Screening and treating immigrants for hepatitis C virus infection may be instrumental to eliminating the disease in Canada.

Rates of hepatitis C virus (HCV) infection were 10% higher among immigrants in Canada than nonimmigrants, with refugees accounting for 30% of all diagnoses, according to a recent study that could help develop targeted screening for the disease.

The population-based, retrospective cohort study, published in Journal of Viral Hepatitis, examined trends in newly reported HCV diagnoses. It included 38,348 individuals, recruited in Quebec, Canada between January 1998-December 2018.
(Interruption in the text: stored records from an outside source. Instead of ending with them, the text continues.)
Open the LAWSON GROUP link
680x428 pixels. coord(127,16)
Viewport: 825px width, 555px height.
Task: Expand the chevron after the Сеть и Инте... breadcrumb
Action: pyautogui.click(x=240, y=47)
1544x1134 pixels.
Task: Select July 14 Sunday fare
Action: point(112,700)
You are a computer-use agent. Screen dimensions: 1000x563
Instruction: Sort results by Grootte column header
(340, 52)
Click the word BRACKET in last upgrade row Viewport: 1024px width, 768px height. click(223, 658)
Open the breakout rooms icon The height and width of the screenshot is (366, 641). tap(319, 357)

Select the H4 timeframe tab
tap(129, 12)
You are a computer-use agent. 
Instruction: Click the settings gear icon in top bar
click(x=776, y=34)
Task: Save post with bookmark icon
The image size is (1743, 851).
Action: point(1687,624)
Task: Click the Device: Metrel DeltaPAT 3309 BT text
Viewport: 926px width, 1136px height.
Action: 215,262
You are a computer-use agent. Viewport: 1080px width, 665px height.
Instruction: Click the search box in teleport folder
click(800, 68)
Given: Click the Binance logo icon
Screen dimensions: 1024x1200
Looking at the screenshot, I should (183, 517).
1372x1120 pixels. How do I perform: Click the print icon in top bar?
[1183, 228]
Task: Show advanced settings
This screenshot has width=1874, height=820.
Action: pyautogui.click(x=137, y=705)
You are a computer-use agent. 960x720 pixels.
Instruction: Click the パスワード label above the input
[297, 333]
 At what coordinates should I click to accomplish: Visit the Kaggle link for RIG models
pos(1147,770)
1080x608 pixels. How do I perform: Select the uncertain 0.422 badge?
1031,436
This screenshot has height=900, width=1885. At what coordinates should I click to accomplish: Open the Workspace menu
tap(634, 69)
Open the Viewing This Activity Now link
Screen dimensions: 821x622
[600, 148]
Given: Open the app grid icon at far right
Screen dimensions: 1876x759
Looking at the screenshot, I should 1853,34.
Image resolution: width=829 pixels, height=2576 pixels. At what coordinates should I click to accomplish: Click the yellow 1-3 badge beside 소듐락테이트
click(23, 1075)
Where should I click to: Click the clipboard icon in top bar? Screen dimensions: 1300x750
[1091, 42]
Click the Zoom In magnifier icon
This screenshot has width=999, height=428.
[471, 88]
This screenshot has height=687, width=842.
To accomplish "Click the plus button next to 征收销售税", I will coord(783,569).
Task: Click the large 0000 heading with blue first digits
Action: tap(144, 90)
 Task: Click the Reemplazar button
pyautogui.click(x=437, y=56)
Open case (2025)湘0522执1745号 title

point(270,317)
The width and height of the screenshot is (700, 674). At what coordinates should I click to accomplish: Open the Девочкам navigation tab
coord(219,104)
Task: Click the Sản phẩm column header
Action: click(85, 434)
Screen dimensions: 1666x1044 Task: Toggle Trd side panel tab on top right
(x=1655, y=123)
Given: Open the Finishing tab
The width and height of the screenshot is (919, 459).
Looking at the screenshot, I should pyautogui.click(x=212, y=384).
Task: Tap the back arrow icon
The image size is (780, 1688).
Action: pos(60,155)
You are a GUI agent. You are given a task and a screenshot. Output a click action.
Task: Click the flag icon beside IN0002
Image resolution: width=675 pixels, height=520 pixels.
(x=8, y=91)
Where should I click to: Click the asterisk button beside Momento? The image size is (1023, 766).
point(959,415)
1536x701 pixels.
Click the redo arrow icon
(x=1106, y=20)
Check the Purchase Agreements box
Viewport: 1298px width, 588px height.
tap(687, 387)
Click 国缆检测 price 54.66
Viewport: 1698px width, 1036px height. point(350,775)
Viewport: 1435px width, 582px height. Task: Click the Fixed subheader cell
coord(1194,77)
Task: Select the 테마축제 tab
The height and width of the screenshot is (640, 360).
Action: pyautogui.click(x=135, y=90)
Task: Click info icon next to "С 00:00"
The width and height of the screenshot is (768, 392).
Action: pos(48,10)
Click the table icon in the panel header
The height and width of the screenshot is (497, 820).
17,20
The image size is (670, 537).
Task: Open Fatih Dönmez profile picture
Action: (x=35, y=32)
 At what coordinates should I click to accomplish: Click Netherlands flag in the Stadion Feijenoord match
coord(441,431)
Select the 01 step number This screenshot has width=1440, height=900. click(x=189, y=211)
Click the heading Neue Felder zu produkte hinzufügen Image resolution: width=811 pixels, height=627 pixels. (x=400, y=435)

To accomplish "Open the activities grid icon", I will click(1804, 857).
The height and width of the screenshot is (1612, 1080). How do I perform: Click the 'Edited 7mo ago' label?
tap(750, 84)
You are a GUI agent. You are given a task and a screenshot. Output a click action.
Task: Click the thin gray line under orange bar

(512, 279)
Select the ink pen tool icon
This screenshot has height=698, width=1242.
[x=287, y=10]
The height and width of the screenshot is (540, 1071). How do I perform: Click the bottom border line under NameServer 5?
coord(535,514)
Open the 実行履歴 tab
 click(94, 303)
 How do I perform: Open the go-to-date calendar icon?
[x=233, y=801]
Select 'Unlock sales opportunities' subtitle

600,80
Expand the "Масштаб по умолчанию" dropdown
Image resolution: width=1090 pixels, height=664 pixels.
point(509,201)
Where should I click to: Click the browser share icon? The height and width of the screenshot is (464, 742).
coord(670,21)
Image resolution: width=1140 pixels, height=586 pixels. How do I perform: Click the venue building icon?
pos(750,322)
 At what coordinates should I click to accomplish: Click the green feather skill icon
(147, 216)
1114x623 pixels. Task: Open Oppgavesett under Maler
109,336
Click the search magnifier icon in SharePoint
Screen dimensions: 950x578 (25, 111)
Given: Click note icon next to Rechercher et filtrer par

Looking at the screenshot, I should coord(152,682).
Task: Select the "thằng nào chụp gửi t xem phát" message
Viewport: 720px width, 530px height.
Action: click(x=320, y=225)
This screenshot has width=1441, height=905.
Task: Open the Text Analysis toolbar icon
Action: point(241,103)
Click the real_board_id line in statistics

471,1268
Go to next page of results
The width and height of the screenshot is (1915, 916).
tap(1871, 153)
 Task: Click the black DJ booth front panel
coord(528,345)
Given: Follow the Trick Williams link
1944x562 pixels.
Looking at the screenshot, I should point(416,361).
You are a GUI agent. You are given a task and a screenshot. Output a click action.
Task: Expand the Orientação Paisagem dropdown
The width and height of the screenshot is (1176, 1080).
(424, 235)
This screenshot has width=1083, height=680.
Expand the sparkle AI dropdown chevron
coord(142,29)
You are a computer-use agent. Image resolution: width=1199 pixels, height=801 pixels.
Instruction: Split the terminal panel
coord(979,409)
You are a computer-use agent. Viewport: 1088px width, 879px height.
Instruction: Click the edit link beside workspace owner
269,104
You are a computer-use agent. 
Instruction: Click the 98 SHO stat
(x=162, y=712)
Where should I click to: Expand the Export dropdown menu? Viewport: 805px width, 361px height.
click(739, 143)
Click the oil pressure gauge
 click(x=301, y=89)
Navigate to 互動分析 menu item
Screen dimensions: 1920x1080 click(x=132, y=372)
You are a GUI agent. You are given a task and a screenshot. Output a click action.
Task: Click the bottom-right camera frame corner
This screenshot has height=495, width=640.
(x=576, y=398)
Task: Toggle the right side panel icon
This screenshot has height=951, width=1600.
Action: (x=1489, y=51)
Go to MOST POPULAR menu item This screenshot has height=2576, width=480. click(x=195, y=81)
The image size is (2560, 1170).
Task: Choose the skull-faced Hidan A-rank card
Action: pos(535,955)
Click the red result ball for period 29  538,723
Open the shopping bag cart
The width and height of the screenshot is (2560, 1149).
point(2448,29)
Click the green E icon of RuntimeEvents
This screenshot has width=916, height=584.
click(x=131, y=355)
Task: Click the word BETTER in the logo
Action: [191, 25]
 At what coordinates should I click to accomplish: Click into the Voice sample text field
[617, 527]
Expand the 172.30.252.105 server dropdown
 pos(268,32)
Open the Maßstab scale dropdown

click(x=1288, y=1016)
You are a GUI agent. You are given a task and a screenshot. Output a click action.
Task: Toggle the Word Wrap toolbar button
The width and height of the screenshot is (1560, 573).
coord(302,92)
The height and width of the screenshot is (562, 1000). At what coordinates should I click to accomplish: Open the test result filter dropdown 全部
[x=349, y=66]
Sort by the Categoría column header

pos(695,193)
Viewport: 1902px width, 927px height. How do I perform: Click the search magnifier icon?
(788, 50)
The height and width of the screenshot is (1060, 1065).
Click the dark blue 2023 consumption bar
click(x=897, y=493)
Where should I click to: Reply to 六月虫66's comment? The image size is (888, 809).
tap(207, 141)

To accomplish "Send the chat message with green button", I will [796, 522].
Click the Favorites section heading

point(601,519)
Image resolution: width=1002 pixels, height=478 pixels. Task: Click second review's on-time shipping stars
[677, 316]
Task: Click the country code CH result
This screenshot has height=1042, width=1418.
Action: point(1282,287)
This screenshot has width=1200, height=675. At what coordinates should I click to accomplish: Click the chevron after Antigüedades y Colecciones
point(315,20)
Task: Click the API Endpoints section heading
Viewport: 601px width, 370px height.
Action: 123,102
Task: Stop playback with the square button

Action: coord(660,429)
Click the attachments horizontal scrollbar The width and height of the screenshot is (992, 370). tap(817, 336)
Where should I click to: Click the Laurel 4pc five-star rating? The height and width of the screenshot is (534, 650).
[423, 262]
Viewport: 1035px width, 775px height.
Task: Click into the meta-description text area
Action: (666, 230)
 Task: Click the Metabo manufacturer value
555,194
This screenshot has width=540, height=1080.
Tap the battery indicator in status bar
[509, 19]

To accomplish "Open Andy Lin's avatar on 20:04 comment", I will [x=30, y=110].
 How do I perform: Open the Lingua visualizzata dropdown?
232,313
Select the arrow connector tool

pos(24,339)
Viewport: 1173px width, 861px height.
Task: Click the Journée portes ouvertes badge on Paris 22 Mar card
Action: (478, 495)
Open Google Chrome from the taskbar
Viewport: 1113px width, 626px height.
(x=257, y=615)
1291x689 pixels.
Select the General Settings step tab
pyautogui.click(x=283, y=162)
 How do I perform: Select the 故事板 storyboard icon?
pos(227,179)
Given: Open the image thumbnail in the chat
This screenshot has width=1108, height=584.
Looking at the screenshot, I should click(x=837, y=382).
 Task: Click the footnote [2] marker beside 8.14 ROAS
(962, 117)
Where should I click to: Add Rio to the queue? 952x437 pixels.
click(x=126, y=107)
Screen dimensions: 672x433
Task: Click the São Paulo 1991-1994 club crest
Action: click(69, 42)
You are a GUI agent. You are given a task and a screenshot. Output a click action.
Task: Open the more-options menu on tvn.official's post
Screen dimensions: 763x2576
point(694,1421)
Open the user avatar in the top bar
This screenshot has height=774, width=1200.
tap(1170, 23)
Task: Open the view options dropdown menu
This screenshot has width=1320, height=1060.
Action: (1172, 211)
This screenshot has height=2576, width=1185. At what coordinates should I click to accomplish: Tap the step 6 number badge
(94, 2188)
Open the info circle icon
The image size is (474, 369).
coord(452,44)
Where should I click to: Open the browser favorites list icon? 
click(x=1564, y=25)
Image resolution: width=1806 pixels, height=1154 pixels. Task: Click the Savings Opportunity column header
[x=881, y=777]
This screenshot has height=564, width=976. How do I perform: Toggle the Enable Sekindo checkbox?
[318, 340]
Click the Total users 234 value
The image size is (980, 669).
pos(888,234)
Investigators evaluated immigration status, age group, sex and region of origin of those diagnosed with HCV during the time period of the study.

“Although HCV rates decreased over the study for all groups, the annual decline was lower among immigrants,” the study authors, led by Ana Maria Passos-Castilho, a postdoctoral research fellow at the Centre for Clinical Epidemiology and McGill University, wrote. “As a result, the proportion of all HCV cases occurring among immigrants increased by 2.5-fold between the beginning and end of the study period.”

The study highlighted a delay in diagnosis among immigrants, for whom the average time to diagnosis after arrival in Quebec was 7.5 years throughout the study period.

Immigrants accounted for 14% of all HCV cases diagnosed during the study period, with rates increasing over time from 12% between 1998 and 2008 to 19% from 2009 to 2018. More immigrants diagnosed with HCV lived in urban settings at 91% compared with 63% of nonimmigrants.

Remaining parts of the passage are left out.